→ **EXERCISE DATA**
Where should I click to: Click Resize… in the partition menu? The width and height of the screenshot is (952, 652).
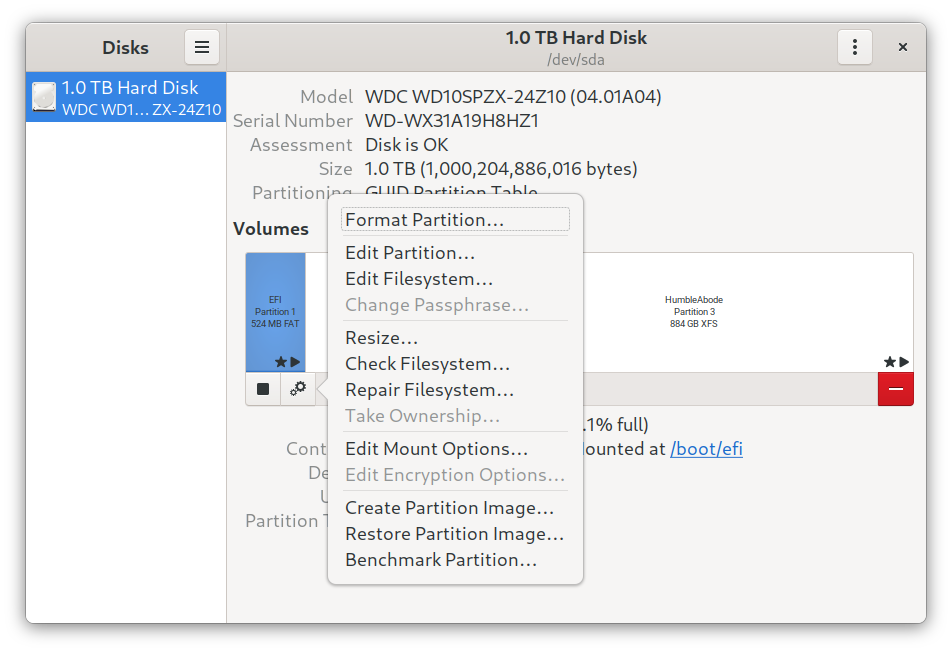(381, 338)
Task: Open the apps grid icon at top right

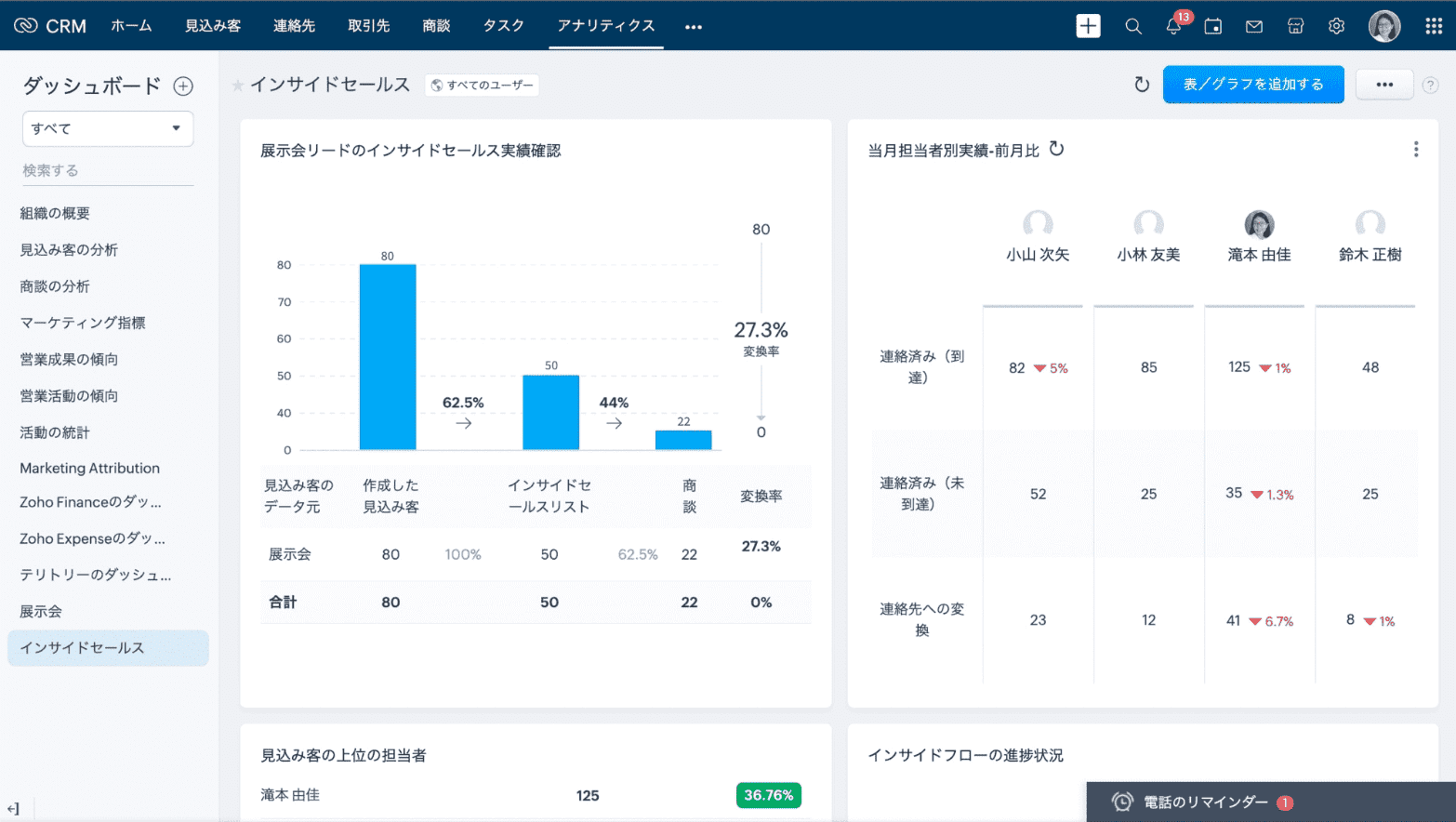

==

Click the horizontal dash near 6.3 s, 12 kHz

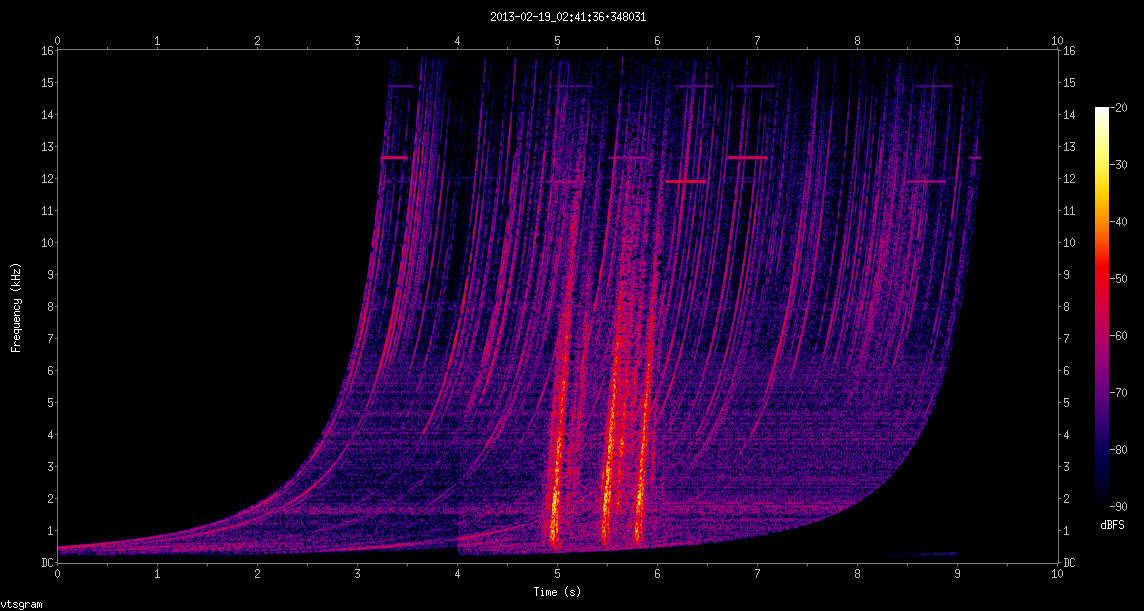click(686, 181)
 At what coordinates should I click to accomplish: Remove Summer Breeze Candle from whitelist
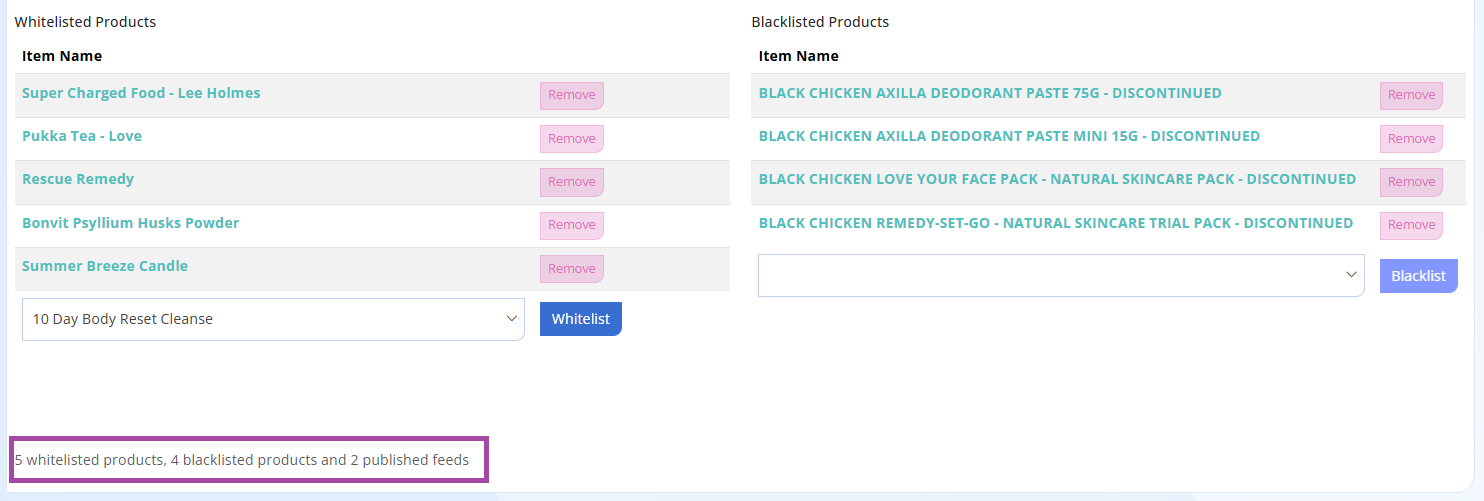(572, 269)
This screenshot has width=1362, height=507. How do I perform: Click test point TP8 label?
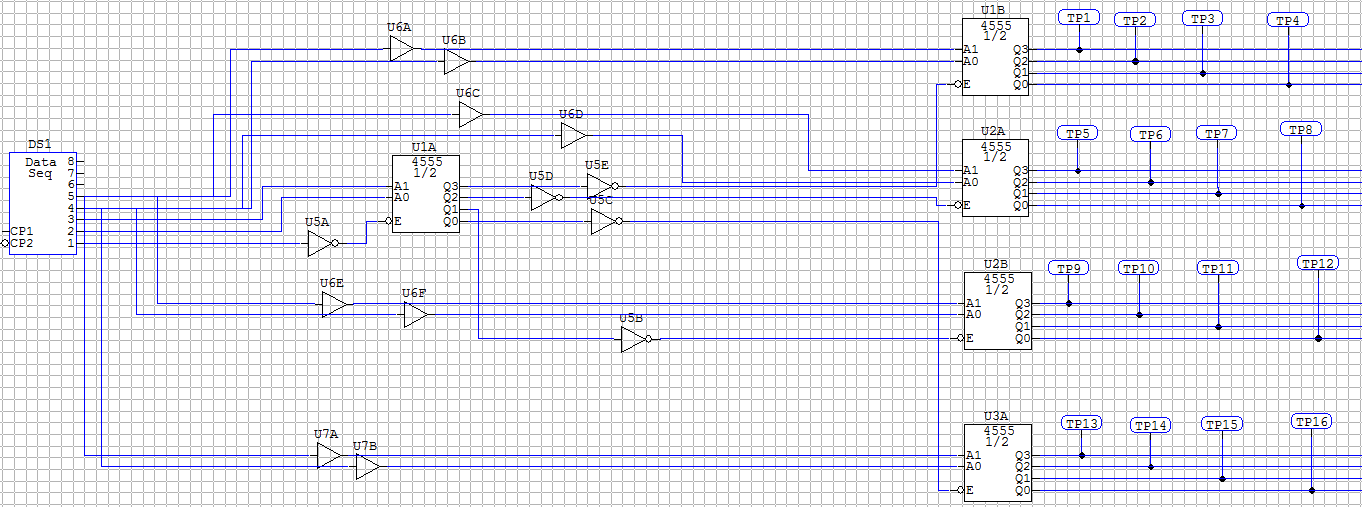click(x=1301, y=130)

...

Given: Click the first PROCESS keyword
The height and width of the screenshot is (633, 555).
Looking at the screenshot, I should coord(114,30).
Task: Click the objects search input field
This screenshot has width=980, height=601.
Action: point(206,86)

→ **PROBLEM**
Lines with the word "Task": copy each one from the data above.

→ **SOLUTION FOR THIS EXERCISE**
Task: Open the apps grid icon at top right
Task: Click the objects search input field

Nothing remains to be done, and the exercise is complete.